Data for this task.

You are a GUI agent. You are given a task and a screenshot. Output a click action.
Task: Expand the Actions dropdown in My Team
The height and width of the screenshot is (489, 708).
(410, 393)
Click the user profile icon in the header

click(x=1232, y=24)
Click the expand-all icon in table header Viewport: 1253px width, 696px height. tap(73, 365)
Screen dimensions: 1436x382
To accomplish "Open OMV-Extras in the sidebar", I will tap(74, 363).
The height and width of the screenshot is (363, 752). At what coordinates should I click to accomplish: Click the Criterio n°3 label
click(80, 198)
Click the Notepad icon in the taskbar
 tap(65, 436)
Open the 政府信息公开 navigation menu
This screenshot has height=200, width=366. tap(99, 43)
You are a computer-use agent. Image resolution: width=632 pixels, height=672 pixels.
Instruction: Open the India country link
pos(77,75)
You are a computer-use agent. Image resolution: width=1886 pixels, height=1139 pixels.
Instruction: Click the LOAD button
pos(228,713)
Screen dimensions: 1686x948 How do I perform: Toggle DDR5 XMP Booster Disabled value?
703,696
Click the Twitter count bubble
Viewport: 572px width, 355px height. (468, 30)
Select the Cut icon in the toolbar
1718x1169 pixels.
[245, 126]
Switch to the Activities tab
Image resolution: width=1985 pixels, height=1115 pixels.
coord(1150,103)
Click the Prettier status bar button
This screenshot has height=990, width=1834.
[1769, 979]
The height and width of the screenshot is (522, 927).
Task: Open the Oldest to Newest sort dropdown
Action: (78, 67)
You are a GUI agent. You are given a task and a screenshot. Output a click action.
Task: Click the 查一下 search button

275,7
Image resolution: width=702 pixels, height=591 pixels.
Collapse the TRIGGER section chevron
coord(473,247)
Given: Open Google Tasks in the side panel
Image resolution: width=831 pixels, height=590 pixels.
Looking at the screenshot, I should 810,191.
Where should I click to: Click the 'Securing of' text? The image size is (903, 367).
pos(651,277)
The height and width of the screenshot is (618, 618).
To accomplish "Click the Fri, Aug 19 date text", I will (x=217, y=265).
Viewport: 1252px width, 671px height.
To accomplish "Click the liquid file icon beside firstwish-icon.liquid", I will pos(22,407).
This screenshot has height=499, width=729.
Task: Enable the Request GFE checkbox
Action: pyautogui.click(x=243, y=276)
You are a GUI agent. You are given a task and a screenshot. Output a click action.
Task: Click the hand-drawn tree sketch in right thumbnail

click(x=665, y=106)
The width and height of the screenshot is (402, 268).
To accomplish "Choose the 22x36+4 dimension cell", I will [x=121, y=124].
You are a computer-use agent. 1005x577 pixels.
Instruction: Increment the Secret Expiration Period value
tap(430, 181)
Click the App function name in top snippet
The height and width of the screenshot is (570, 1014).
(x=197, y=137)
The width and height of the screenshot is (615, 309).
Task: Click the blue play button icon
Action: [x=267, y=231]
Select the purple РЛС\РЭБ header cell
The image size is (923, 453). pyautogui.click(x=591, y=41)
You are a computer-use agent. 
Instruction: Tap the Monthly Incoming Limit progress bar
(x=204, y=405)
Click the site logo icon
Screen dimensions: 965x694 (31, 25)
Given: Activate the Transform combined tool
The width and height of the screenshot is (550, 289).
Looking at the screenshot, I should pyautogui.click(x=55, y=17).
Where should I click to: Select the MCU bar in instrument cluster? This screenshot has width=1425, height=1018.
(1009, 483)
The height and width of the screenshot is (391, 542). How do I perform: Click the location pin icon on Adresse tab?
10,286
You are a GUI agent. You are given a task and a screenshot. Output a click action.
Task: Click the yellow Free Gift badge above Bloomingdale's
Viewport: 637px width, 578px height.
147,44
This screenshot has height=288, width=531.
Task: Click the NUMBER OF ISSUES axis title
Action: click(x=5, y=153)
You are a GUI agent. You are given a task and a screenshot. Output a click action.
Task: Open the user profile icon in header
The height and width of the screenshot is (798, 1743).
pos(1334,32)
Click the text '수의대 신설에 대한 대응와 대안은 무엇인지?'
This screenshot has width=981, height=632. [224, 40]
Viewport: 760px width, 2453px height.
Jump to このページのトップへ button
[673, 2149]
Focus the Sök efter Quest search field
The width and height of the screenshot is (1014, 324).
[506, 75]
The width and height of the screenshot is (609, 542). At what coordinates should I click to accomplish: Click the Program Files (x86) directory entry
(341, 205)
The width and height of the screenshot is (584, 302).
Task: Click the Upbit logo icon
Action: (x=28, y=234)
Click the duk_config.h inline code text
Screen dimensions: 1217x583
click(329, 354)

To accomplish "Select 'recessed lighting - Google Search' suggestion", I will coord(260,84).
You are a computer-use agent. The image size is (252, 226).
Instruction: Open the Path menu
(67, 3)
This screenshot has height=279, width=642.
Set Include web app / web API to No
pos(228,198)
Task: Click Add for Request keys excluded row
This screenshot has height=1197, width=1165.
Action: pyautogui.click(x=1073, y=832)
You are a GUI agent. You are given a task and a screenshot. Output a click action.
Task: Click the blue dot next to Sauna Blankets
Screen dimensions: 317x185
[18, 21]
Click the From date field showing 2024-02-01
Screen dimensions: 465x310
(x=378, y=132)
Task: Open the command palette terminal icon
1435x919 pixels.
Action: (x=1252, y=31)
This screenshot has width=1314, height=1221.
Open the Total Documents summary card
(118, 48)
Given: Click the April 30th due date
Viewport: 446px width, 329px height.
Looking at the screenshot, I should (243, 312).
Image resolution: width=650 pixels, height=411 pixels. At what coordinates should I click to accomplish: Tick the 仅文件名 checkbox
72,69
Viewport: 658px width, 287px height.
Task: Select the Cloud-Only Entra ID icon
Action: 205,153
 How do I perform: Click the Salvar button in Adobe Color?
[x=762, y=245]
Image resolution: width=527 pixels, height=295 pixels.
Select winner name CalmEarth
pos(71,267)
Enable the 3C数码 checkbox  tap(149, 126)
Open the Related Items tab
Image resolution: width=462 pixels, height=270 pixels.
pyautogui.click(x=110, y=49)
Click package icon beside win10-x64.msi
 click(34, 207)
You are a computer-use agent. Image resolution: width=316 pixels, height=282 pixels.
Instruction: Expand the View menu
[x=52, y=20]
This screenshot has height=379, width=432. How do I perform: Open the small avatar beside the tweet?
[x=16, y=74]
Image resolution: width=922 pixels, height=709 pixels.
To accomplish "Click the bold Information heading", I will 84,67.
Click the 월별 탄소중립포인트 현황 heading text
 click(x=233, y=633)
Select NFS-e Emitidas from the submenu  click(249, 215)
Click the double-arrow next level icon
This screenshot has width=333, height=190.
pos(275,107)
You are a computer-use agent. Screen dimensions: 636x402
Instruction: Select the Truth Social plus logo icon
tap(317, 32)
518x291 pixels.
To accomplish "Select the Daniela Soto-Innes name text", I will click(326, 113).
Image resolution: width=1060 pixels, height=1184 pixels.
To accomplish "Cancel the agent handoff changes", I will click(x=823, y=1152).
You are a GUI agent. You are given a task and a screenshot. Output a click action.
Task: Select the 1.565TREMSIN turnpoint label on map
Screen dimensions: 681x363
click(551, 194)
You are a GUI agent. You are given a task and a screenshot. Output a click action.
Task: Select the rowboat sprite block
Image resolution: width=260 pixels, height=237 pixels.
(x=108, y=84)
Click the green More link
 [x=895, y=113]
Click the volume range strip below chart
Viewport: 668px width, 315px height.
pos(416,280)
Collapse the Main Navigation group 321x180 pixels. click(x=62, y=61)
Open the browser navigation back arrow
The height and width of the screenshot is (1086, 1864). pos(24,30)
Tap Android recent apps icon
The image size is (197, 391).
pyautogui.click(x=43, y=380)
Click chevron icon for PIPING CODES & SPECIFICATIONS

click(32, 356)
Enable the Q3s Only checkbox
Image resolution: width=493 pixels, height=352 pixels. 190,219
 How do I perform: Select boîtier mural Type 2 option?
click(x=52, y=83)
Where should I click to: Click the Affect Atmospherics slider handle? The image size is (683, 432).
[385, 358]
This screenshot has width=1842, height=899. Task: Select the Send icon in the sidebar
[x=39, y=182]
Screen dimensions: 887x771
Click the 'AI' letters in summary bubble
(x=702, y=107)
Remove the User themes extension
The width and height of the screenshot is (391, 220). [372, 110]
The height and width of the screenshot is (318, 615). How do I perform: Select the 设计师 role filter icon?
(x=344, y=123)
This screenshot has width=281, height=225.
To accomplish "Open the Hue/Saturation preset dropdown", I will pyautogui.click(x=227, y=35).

Written problem. Can you put everything from the line containing "Image resolution: width=1060" down to the line containing "The width and height of the screenshot is (391, 220)." into a numbered list, leaving out any blank lines?

Solution.
1. Image resolution: width=1060 pixels, height=1184 pixels.
2. To accomplish "Cancel the agent handoff changes", I will click(x=823, y=1152).
3. You are a GUI agent. You are given a task and a screenshot. Output a click action.
4. Task: Select the 1.565TREMSIN turnpoint label on map
5. Screen dimensions: 681x363
6. click(551, 194)
7. You are a GUI agent. You are given a task and a screenshot. Output a click action.
8. Task: Select the rowboat sprite block
9. Image resolution: width=260 pixels, height=237 pixels.
10. (x=108, y=84)
11. Click the green More link
12.  [x=895, y=113]
13. Click the volume range strip below chart
14. Viewport: 668px width, 315px height.
15. pos(416,280)
16. Collapse the Main Navigation group 321x180 pixels. click(x=62, y=61)
17. Open the browser navigation back arrow
18. The height and width of the screenshot is (1086, 1864). pos(24,30)
19. Tap Android recent apps icon
20. The image size is (197, 391).
21. pyautogui.click(x=43, y=380)
22. Click chevron icon for PIPING CODES & SPECIFICATIONS
23. click(32, 356)
24. Enable the Q3s Only checkbox
25. Image resolution: width=493 pixels, height=352 pixels. 190,219
26.  How do I perform: Select boîtier mural Type 2 option?
27. click(x=52, y=83)
28. Where should I click to: Click the Affect Atmospherics slider handle? The image size is (683, 432).
29. [385, 358]
30. This screenshot has width=1842, height=899. Task: Select the Send icon in the sidebar
31. [x=39, y=182]
32. Screen dimensions: 887x771
33. Click the 'AI' letters in summary bubble
34. (x=702, y=107)
35. Remove the User themes extension
36. The width and height of the screenshot is (391, 220). [372, 110]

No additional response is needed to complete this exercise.